In contrast to all previous legislative efforts, the 1994 legislation did result in identifiable reforms. The IMF made the REDs publicly available and began posting summaries of the Article IV consultations on the Internet. IMF management also agreed, in 1997, to an independent review of ESAF programs to be conducted parallel to the IMF's own ESAF review. While the independent review has not yet been published, early statements of the reviewers have been critical and IMF management has promised to release an uncensored version of the reviewers' report.

The disclosure reforms have been progress, but not a panacea. While these documents provide a flavor of the nature of the program, even economists such as Jeffrey Sachs are unsatisfied with the progress. In one of the many editorials written by Sachs related to the Asia crisis, he states that the IMF is only paying lip service to "transparency." Sachs complains that the IMF provides virtually no substantive documentation of its decisions as the documents are shorn of the technical details needed for serious professional evaluation of the programs.

curbing the cash Many, not least those in IMF managerial positions, have criticized the legislative strategy to change the IMF. Opponents argue that the IMF is a multilateral institution which has to reflect the priorities of all of its member countries. It is not appropriate, the argument runs, to use the U.S. legislative process to open up the IMF to public scrutiny or to force it to deal with social and environmental issues. Unfortunately, the IMF has not given the public any other choice. People in borrowing countries do not have the same opportunity to influence the Fund, and neither do their elected governments.

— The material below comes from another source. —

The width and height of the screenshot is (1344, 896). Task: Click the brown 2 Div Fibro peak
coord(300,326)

Meaningful public participation in shaping borrowing country programs is currently not possible. The IMF's Articles of Agreement state that IMF mission people shall only interact with representatives from finance ministries or central banks. Even if finance ministries allow public consultation, crucial details of IMF programs remain confidential. With limited knowledge of the program details, the population in borrower countries -- the ones to affected by IMF-imposed policies -- cannot seriously participate in policy formation. In most cases, even national parliaments have little choice but to "endorse" an IMF agreement without serious discussion, input or understanding of the programs.

The enormous leverage of the IMF over democratic institutions in borrowing countries was made plain in South Korea's presidential elections late last year, as the Fund insisted that all presidential candidates endorse the IMF bailout agreement.

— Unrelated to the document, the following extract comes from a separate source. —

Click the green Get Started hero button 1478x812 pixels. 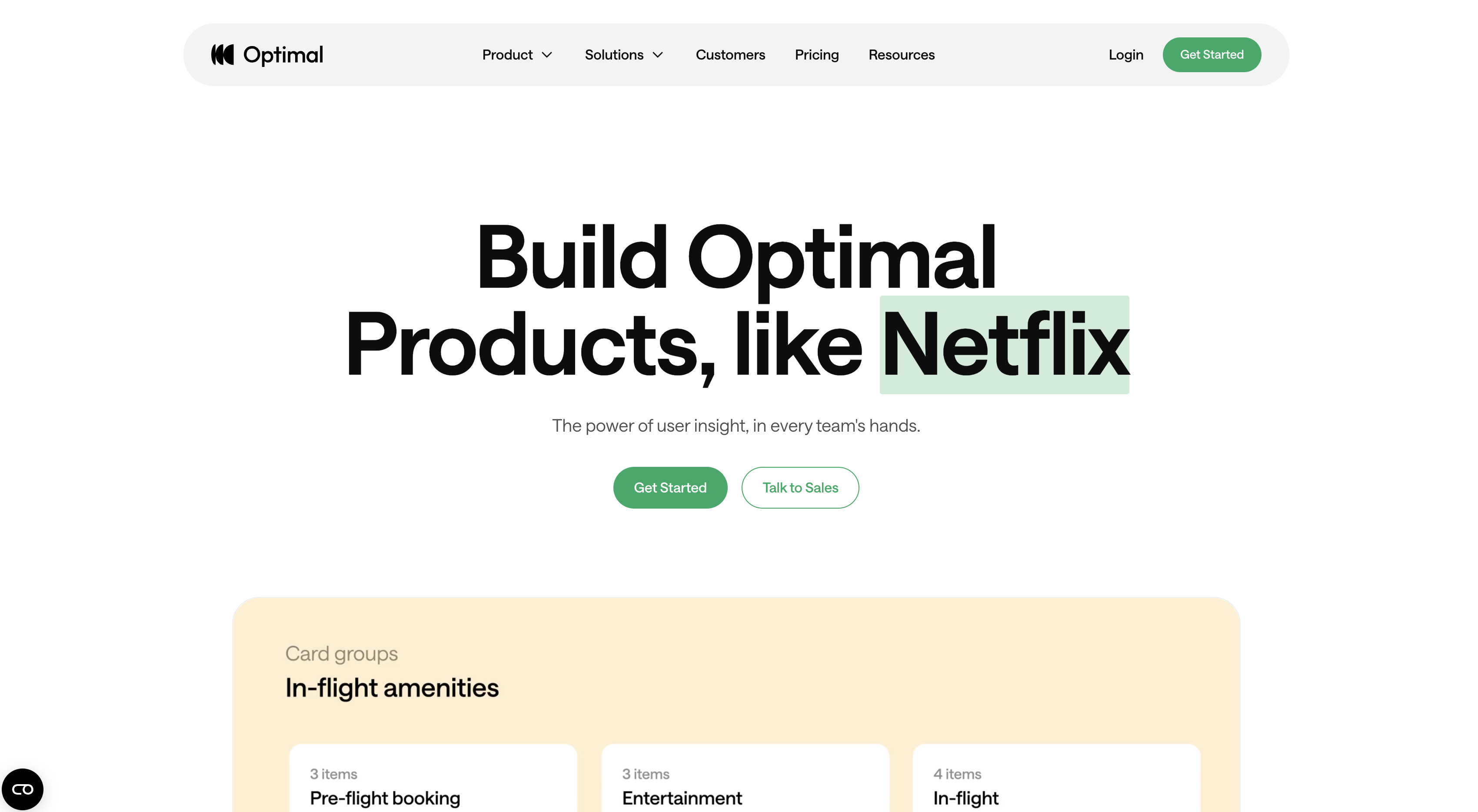click(669, 487)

In the United States, but also in a growing number of other industrialized countries, the public does have a voice in and can affect policy decisions of their governments. The United States is one of the few countries that offers public hearings on the operations of all multilateral institutions financed by the public. During these hearings, non-governmental organizations (NGOs) from around the world have testified about the devastating impact of IMF programs. At the request of U.S. members of Congress, NGOs have provided input in the development of IMF reform language. These IMF reform initiatives reflect the concerns of people around the world.

If the IMF would provide serious avenues of communication with the public, perhaps advocacy groups would not have to resort to the legislative strategy of denying the Fund money. Until then, curbing the cash is the only way the public can be heard.


Marijke Torfs is director of the international department at Friends of the Earth, U.S.